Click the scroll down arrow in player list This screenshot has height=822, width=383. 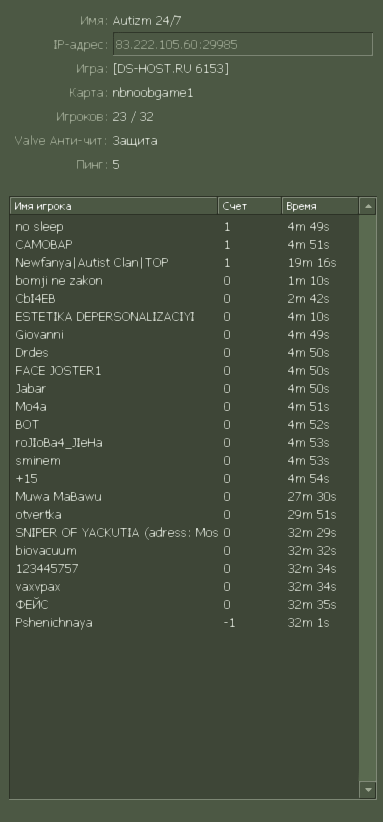368,789
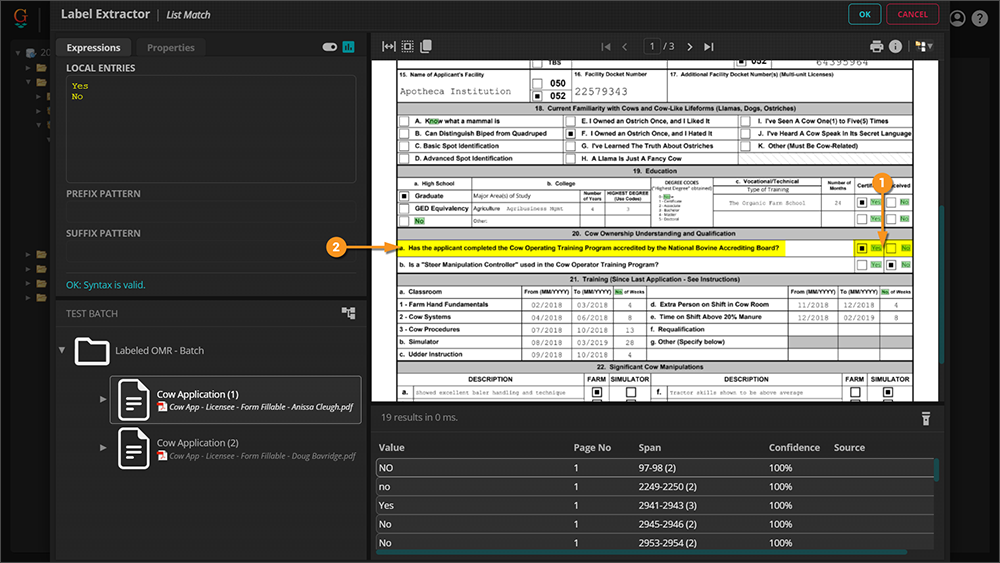Image resolution: width=1000 pixels, height=563 pixels.
Task: Click the dashed selection-box zoom icon
Action: [407, 47]
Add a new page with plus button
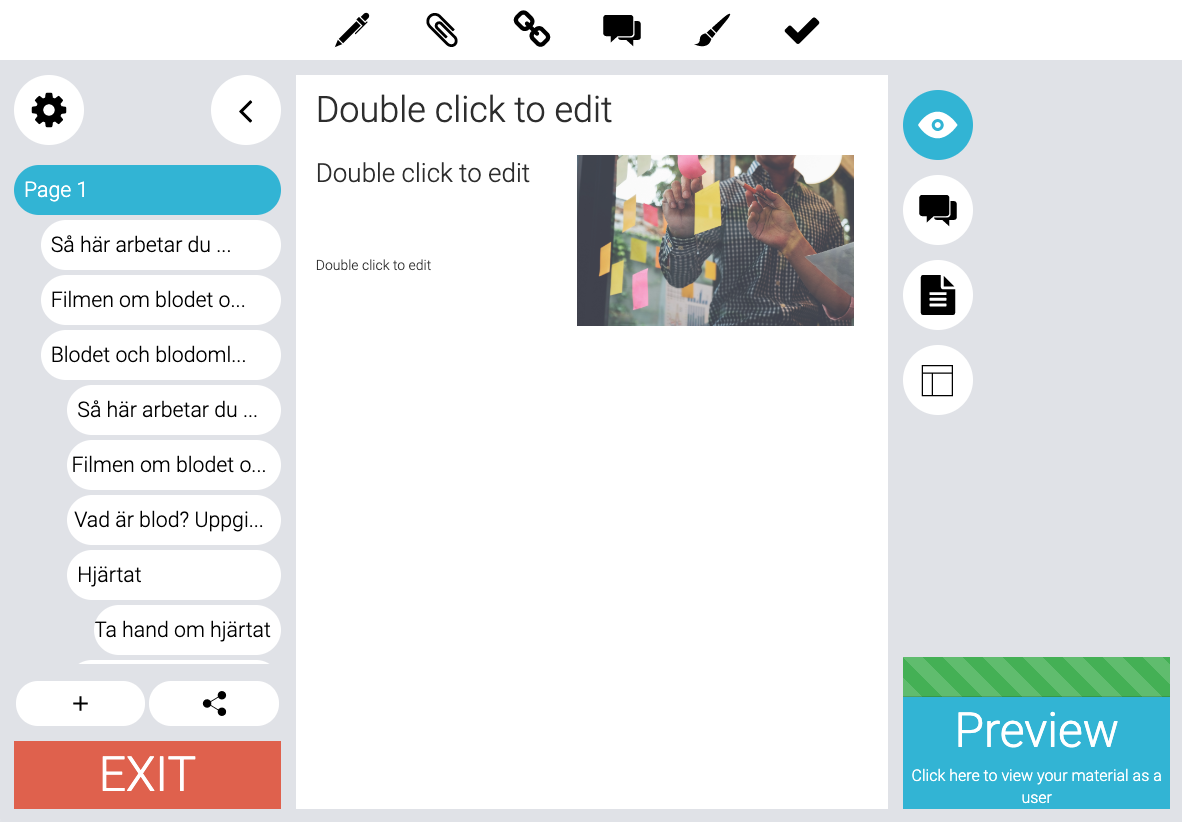Image resolution: width=1182 pixels, height=822 pixels. coord(80,704)
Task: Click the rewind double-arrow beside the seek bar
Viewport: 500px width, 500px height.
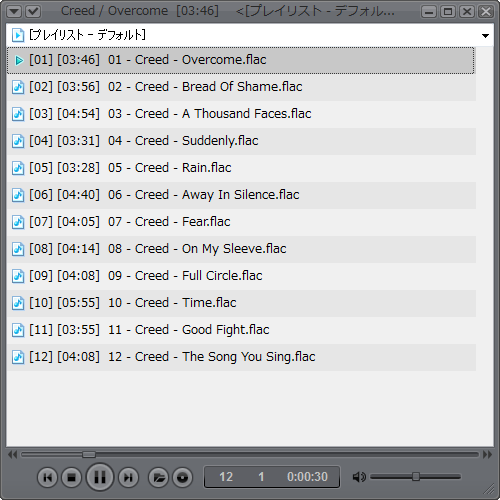Action: coord(12,455)
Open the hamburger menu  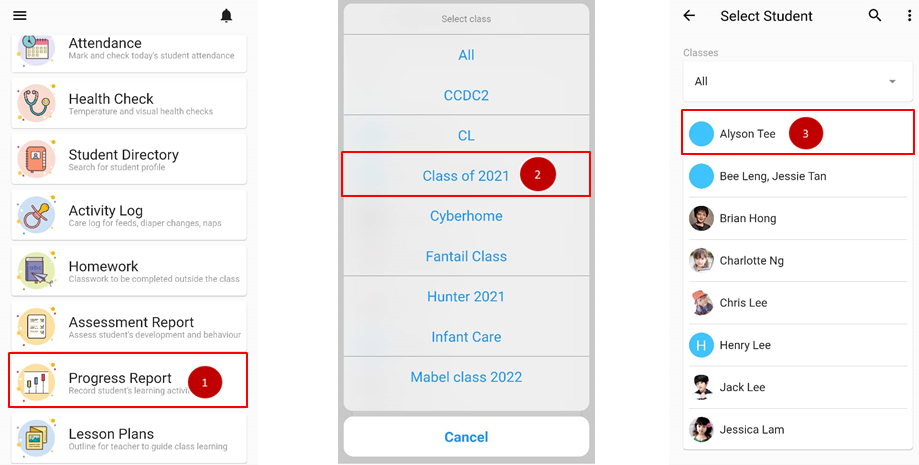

What needs to be done:
Give again exactly the lines from the one holding "Add a new page with plus button" to the final line of the records, both ends included; any pictures stay out.

Solution to this problem:
Add a new page with plus button
Image resolution: width=1182 pixels, height=822 pixels. coord(80,704)
Task: Click the rewind double-arrow beside the seek bar
Viewport: 500px width, 500px height.
Action: coord(12,455)
Open the hamburger menu  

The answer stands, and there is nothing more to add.